__Available data__

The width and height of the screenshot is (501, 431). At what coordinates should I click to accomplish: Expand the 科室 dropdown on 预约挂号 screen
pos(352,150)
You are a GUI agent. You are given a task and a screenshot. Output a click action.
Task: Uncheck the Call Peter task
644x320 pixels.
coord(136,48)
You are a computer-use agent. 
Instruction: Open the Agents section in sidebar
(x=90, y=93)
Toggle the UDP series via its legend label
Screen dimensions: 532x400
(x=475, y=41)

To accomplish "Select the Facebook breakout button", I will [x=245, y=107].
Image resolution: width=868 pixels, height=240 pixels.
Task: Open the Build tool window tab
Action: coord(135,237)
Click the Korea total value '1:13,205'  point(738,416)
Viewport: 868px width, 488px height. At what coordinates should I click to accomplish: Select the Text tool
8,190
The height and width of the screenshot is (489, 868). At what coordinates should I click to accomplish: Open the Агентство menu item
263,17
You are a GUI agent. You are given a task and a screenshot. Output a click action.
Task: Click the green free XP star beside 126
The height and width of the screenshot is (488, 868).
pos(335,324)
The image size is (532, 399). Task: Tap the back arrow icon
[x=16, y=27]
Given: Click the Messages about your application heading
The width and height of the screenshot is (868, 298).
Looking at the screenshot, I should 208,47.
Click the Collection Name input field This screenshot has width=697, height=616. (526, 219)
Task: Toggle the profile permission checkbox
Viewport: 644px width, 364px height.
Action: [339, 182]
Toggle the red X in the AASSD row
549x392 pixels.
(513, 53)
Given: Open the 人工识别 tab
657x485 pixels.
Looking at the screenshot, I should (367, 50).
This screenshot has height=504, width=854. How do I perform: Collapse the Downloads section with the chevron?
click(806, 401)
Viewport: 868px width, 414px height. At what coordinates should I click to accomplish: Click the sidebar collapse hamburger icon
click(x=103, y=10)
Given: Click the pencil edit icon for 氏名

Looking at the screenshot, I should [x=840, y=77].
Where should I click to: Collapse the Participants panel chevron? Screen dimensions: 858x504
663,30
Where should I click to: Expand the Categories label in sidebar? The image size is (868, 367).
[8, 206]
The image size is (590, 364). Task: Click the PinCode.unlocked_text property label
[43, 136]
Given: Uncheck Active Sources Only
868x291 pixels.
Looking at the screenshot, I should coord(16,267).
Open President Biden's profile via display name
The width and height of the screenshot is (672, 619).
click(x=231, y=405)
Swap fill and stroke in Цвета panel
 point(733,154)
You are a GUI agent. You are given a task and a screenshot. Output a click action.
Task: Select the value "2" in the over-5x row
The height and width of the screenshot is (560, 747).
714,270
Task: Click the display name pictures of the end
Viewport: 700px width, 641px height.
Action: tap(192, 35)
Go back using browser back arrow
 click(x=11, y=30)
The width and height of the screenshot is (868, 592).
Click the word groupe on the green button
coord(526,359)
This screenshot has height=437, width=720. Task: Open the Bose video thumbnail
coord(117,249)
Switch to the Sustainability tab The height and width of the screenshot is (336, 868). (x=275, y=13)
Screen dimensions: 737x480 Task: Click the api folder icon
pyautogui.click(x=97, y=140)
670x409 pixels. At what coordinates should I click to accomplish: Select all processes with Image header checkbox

__Problem requirements__
In this exercise, reproduce each line above exactly.

__Your response__
The width and height of the screenshot is (501, 431). At what coordinates should I click to accomplish: Expand the 科室 dropdown on 预约挂号 screen
pos(352,150)
You are a GUI agent. You are given a task and a screenshot. Output a click action.
Task: Uncheck the Call Peter task
644x320 pixels.
coord(136,48)
You are a computer-use agent. 
Instruction: Open the Agents section in sidebar
(x=90, y=93)
Toggle the UDP series via its legend label
Screen dimensions: 532x400
(x=475, y=41)

To accomplish "Select the Facebook breakout button", I will [x=245, y=107].
Image resolution: width=868 pixels, height=240 pixels.
Task: Open the Build tool window tab
Action: coord(135,237)
Click the Korea total value '1:13,205'  point(738,416)
Viewport: 868px width, 488px height. At what coordinates should I click to accomplish: Select the Text tool
8,190
The height and width of the screenshot is (489, 868). At what coordinates should I click to accomplish: Open the Агентство menu item
263,17
You are a GUI agent. You are given a task and a screenshot. Output a click action.
Task: Click the green free XP star beside 126
The height and width of the screenshot is (488, 868).
pos(335,324)
The image size is (532, 399). Task: Tap the back arrow icon
[x=16, y=27]
Given: Click the Messages about your application heading
The width and height of the screenshot is (868, 298).
Looking at the screenshot, I should 208,47.
Click the Collection Name input field This screenshot has width=697, height=616. (526, 219)
Task: Toggle the profile permission checkbox
Viewport: 644px width, 364px height.
Action: [339, 182]
Toggle the red X in the AASSD row
549x392 pixels.
(513, 53)
Given: Open the 人工识别 tab
657x485 pixels.
Looking at the screenshot, I should (367, 50).
This screenshot has height=504, width=854. How do I perform: Collapse the Downloads section with the chevron?
click(806, 401)
Viewport: 868px width, 414px height. At what coordinates should I click to accomplish: Click the sidebar collapse hamburger icon
click(x=103, y=10)
Given: Click the pencil edit icon for 氏名

Looking at the screenshot, I should [x=840, y=77].
Where should I click to: Collapse the Participants panel chevron? Screen dimensions: 858x504
663,30
Where should I click to: Expand the Categories label in sidebar? The image size is (868, 367).
[8, 206]
The image size is (590, 364). Task: Click the PinCode.unlocked_text property label
[43, 136]
Given: Uncheck Active Sources Only
868x291 pixels.
Looking at the screenshot, I should coord(16,267).
Open President Biden's profile via display name
The width and height of the screenshot is (672, 619).
click(x=231, y=405)
Swap fill and stroke in Цвета panel
 point(733,154)
You are a GUI agent. You are given a task and a screenshot. Output a click action.
Task: Select the value "2" in the over-5x row
The height and width of the screenshot is (560, 747).
714,270
Task: Click the display name pictures of the end
Viewport: 700px width, 641px height.
Action: tap(192, 35)
Go back using browser back arrow
 click(x=11, y=30)
The width and height of the screenshot is (868, 592).
Click the word groupe on the green button
coord(526,359)
This screenshot has height=437, width=720. Task: Open the Bose video thumbnail
coord(117,249)
Switch to the Sustainability tab The height and width of the screenshot is (336, 868). (x=275, y=13)
Screen dimensions: 737x480 Task: Click the api folder icon
pyautogui.click(x=97, y=140)
670x409 pixels. At what coordinates should I click to accomplish: Select all processes with Image header checkbox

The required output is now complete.